It’s Sunday morning, at some ungodly hour. I am awake, only because I am programmed to be awake this early in the day. Even though I want to sleep in, some urging – such as the prodding of your 4-year-old feet in my ribs, pushes me out of bed. So I get up. I make coffee. And I try to be as quiet as possible in the hopes that I can steal just a few minutes of quiet time where no one….and I mean no one…is asking me to do anything.
Then, I realize its Sunday. And somewhere in my bedroom (where I used to sleep) is my husband. Neglected, alone – and likely taking up the entire bed. (Somehow, that’s not fair since I fell asleep scrunched between two children)
But, I also realize it’s been a week or so since we (my husband and I) have had sex, and I believe (for a fleeting moment) that it would be nice of me – wifely of me, to pass on the quiet to go in and have ‘quiet’ sex. He wouldn’t really have to wake up, which is exactly how our 4th child was conceived. (He still blames her on me). And, hell….at this point in our relationship it wouldn’t even last that long. He could go right back to sleep.

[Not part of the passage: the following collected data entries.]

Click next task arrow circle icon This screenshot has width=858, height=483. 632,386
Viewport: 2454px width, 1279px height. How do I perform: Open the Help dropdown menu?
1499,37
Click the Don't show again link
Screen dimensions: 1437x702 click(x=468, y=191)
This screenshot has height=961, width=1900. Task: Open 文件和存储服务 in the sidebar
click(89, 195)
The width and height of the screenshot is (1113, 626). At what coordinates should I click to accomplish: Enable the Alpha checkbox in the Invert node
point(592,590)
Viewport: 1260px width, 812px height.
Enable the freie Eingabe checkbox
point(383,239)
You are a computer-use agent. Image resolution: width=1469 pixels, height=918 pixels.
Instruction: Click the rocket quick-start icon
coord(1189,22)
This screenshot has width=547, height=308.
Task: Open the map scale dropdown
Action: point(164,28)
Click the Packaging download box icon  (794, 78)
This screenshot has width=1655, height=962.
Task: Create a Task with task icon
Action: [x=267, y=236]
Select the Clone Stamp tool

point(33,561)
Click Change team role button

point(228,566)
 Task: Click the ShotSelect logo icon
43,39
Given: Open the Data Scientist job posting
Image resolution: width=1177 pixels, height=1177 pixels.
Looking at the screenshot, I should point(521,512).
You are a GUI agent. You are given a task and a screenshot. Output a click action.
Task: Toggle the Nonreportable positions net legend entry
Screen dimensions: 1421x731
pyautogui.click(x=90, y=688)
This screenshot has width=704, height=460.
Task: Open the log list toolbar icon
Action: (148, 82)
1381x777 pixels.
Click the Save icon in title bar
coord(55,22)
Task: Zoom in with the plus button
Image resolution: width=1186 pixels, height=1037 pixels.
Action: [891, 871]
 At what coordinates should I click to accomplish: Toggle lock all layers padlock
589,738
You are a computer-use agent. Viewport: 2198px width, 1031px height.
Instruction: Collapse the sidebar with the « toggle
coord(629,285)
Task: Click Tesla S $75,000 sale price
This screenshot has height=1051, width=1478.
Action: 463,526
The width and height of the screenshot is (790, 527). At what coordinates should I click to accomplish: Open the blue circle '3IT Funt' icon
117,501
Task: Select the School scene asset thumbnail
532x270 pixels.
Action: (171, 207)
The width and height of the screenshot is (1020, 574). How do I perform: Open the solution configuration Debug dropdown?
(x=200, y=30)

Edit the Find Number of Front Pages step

It hits me during this typical moment; of trying to balance quiet ‘for me’ time, with romantic spouse time – that there never truly is a quiet moment in the mind of a mother. The switching of the hats is a constant, furiously frustrating, and impossibly hideous way to live. And yet, it’s unavoidable. One minute I am thinking about sex with my husband and the next, I am thinking about wiping some one else’s ass. By the time she gets to the “Is it clean and shiny part,” with her butt crack up in the air for me to check, all inclinations for sex are literally lost.
As a few more minutes pass, I opt for coffee. If I am going to have sex with my husband, then I will need and want coffee. I begin to wonder if really, he would rather sleep in than have sex, and begin thinking that waking him up might not be the most brilliant idea I have ever had. Plus, whenever I walk into the bedroom in the morning, the room smells like farts – which is almost as much as a buzz kill to sex as wiping someone’s butt. Coffee. Coffee sounds good.
I turn on the television, only to distract me from the millions of things that I really could be doing. I could get on the computer and catch up on work. I could sweep the kitchen, empty the dishwasher. Put a load of laundry in or even start folding the piles of laundry that cover half of my sofa. Oh, and I could go in the fart room for sex.
If I wait long enough, the kids – or at least one of them, will be awake. Then, I will be frustrated and resentful that I didn’t act on my impulses to get something done. It might even put me in a pissy mood for the remainder of the day. Still, I have only had one sip of coffee.
Too often, the compulsion in my life to get things done, or do things – is interrupted by my disability to put things in mental order. Having children does that to incredibly smart and witty people. It makes them stupid, and half-ass, and constantly distracted. Distracted to the point that it is easier to sit around and do nothing all the time, getting absolutely zilch completed and then being angry and frustrated about it later.
Okay, enough already. Sex it is…..Be back in 5 minutes! Okay, so 4 minutes tops…which means I am either really good at it, or he is really bad.